** REQUIRED ACTION **
Return only these lines: the one that contains "Delete the Post List row with minus icon" and every line after it through the end of the listing, exactly, without pictures.
[Opening STORED DATA section]
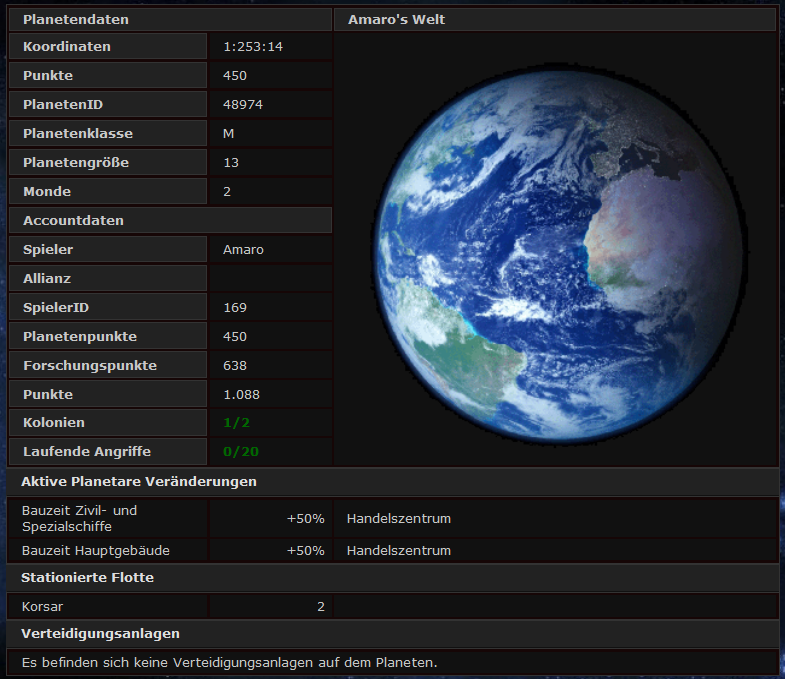Select the coordinates value 1:253:14
This screenshot has height=679, width=785.
point(253,47)
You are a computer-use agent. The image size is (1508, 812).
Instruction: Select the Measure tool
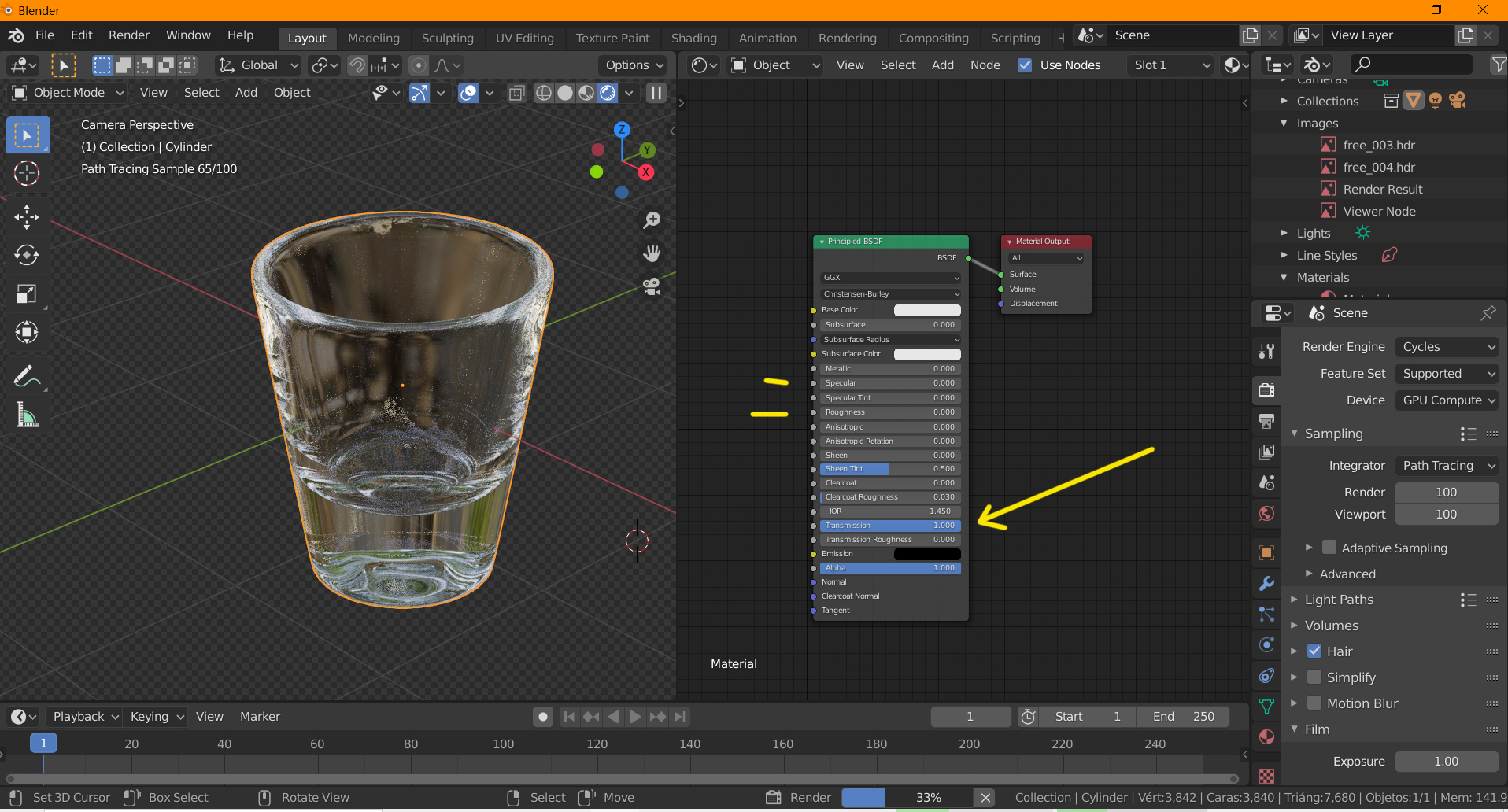pos(27,415)
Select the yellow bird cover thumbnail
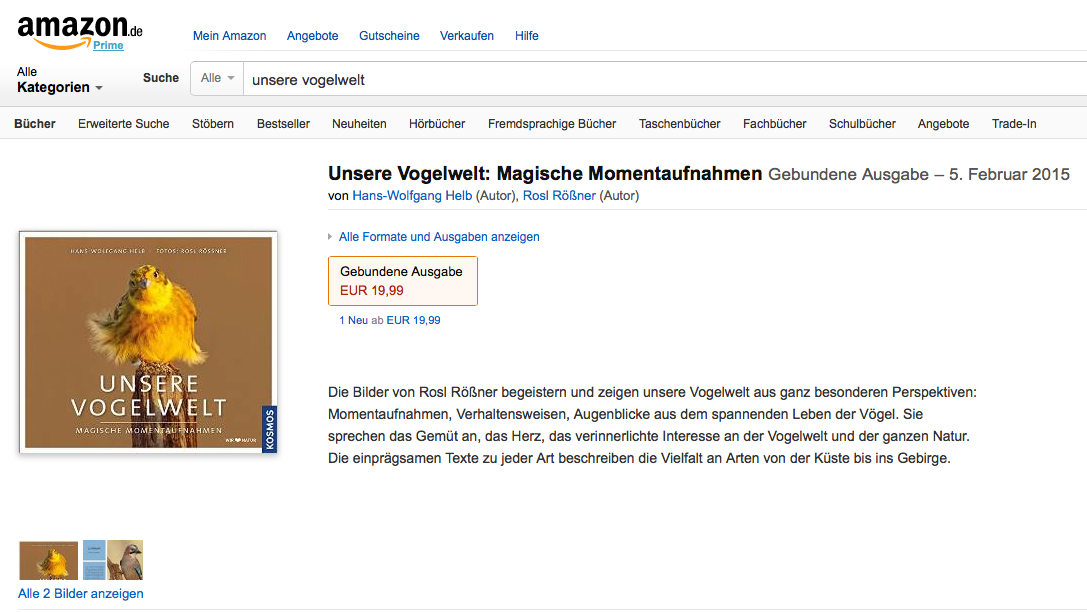The width and height of the screenshot is (1087, 612). 49,560
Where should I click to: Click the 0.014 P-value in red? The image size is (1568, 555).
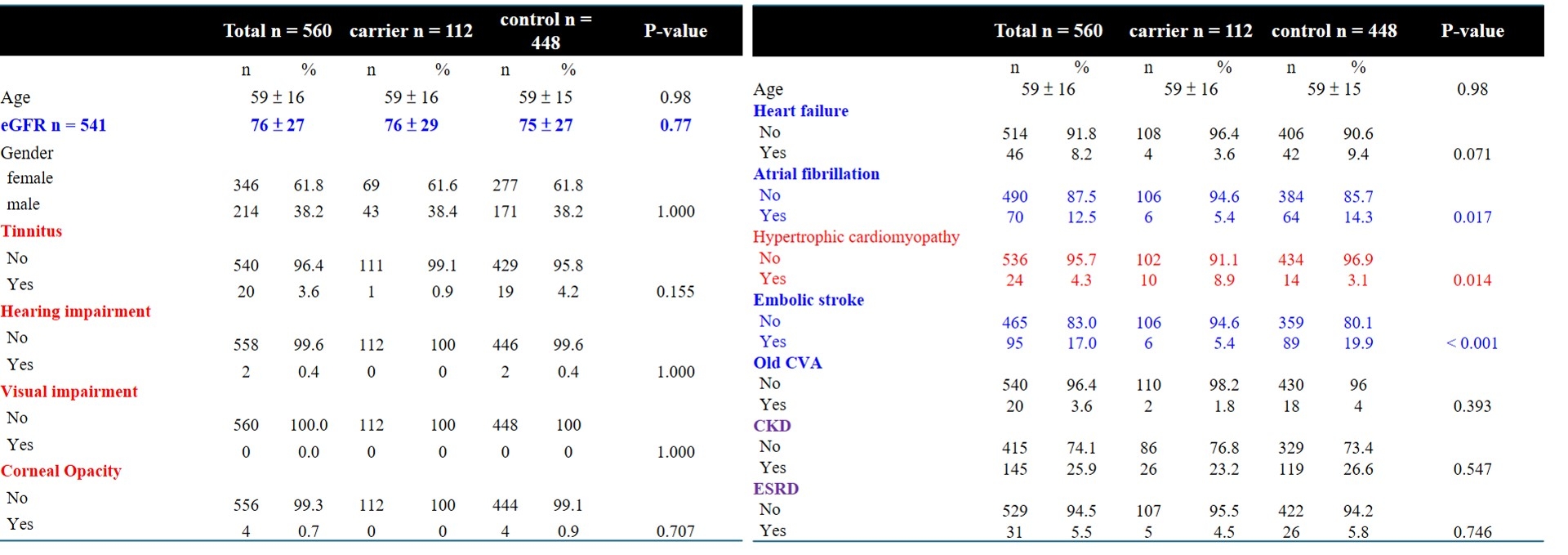(1472, 280)
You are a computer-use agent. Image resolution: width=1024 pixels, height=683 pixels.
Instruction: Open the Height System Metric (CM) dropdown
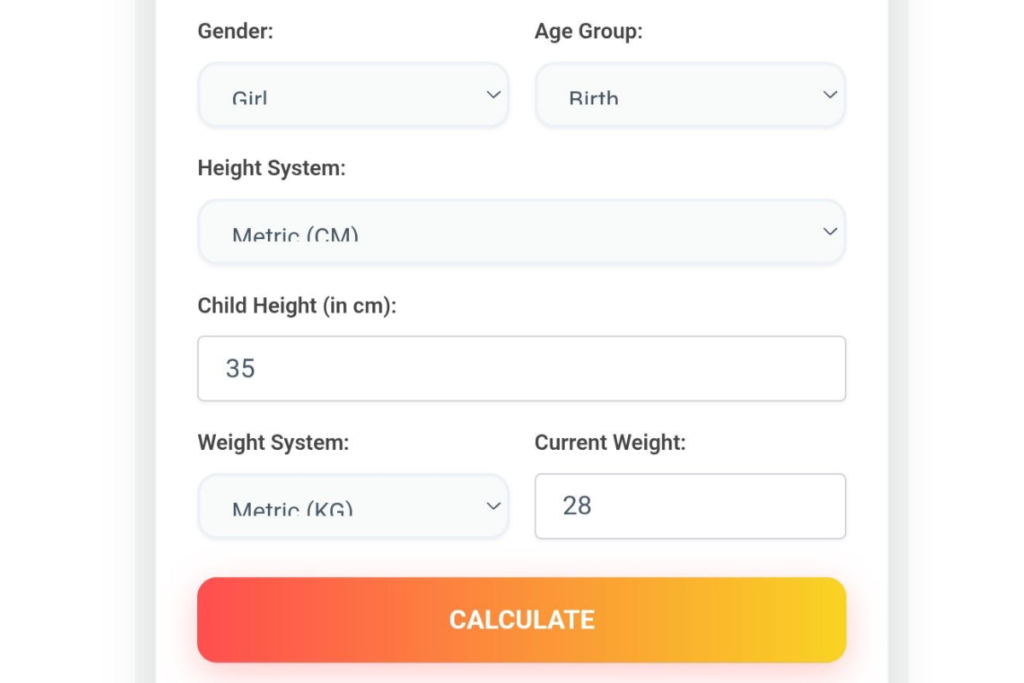521,232

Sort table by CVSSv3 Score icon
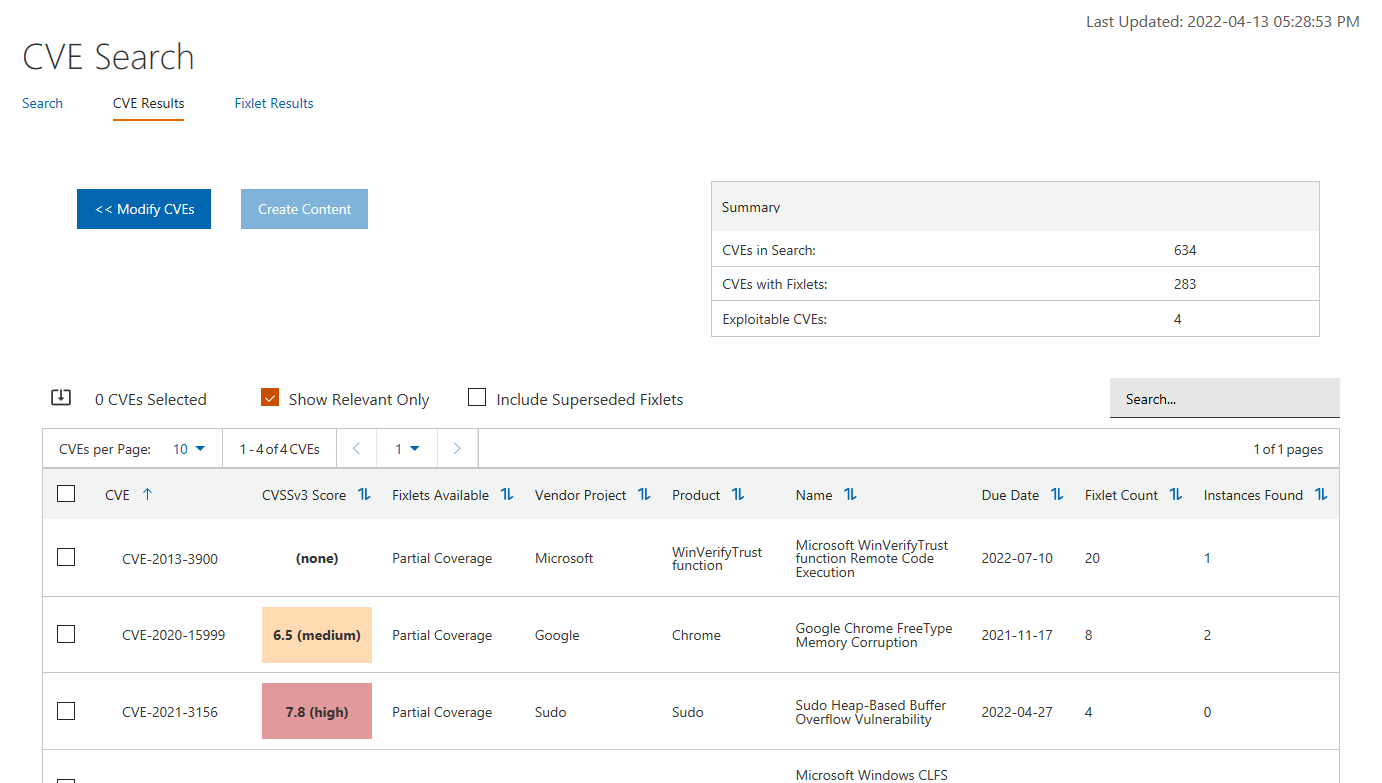pos(364,494)
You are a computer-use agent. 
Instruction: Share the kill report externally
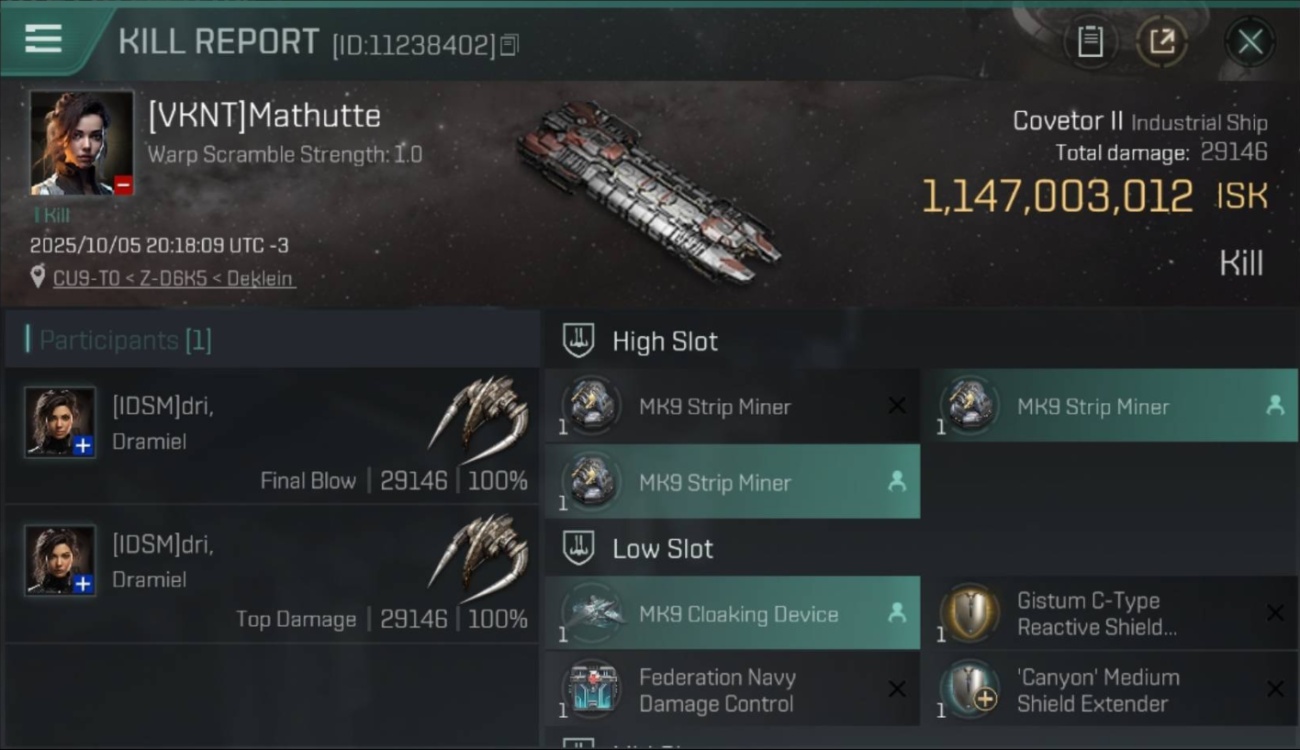[x=1161, y=42]
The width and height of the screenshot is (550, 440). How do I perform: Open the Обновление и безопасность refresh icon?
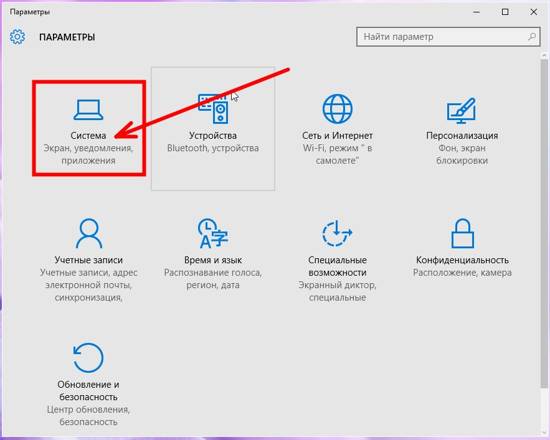point(88,358)
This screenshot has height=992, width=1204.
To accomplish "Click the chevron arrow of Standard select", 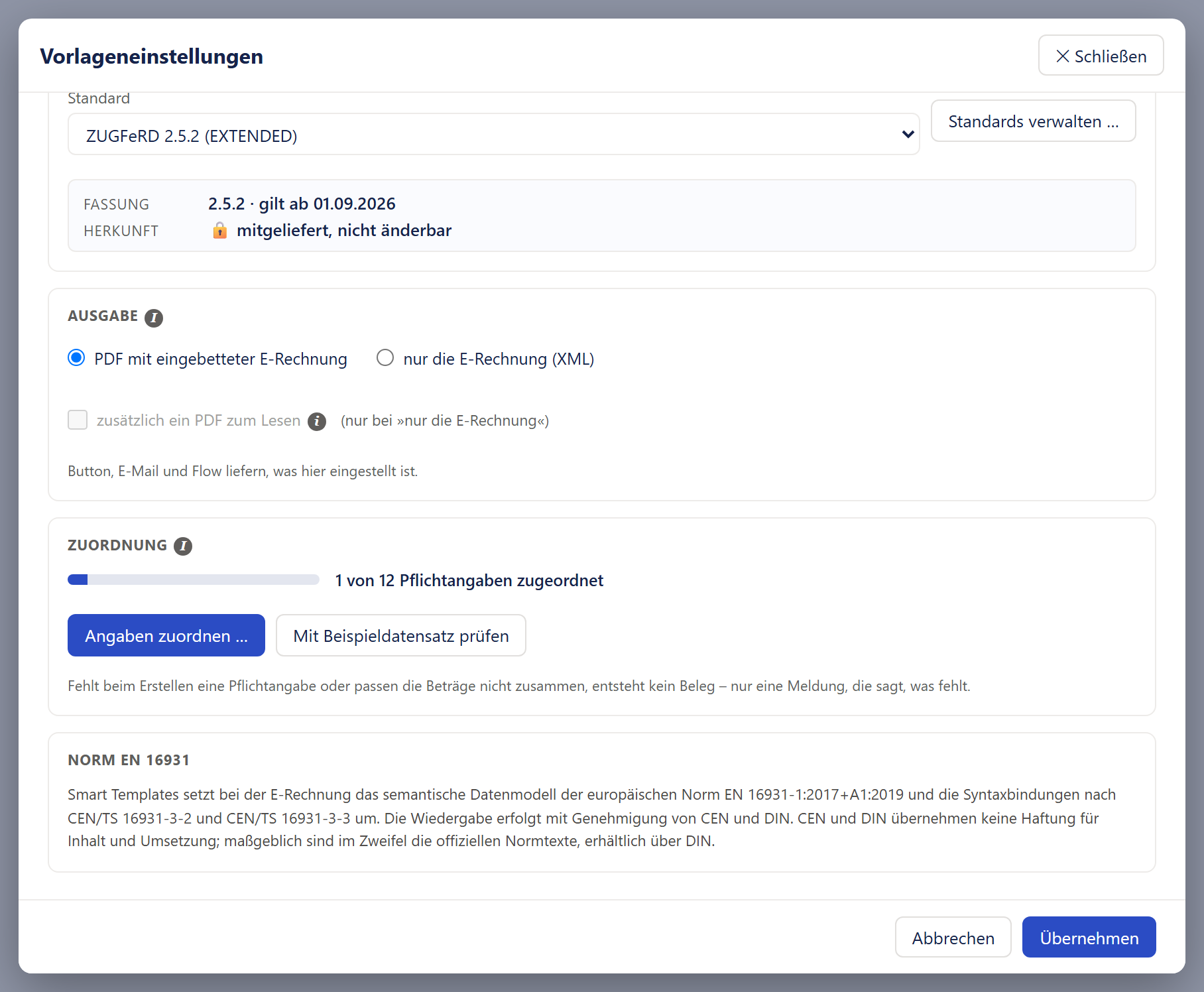I will (x=908, y=135).
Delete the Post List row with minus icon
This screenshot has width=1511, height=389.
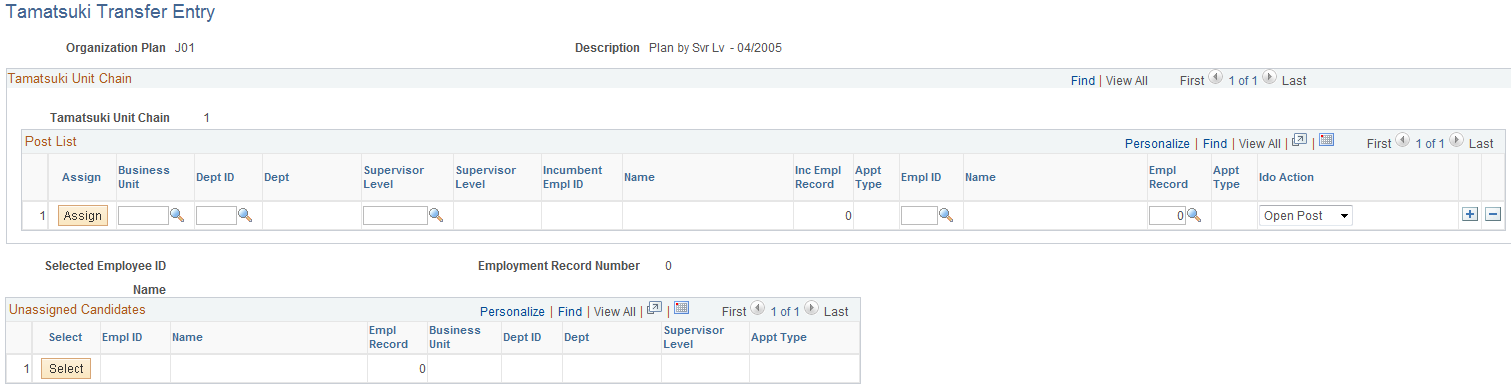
[Closing STORED DATA section]
** TASK ANSWER **
Delete the Post List row with minus icon
This screenshot has width=1511, height=389.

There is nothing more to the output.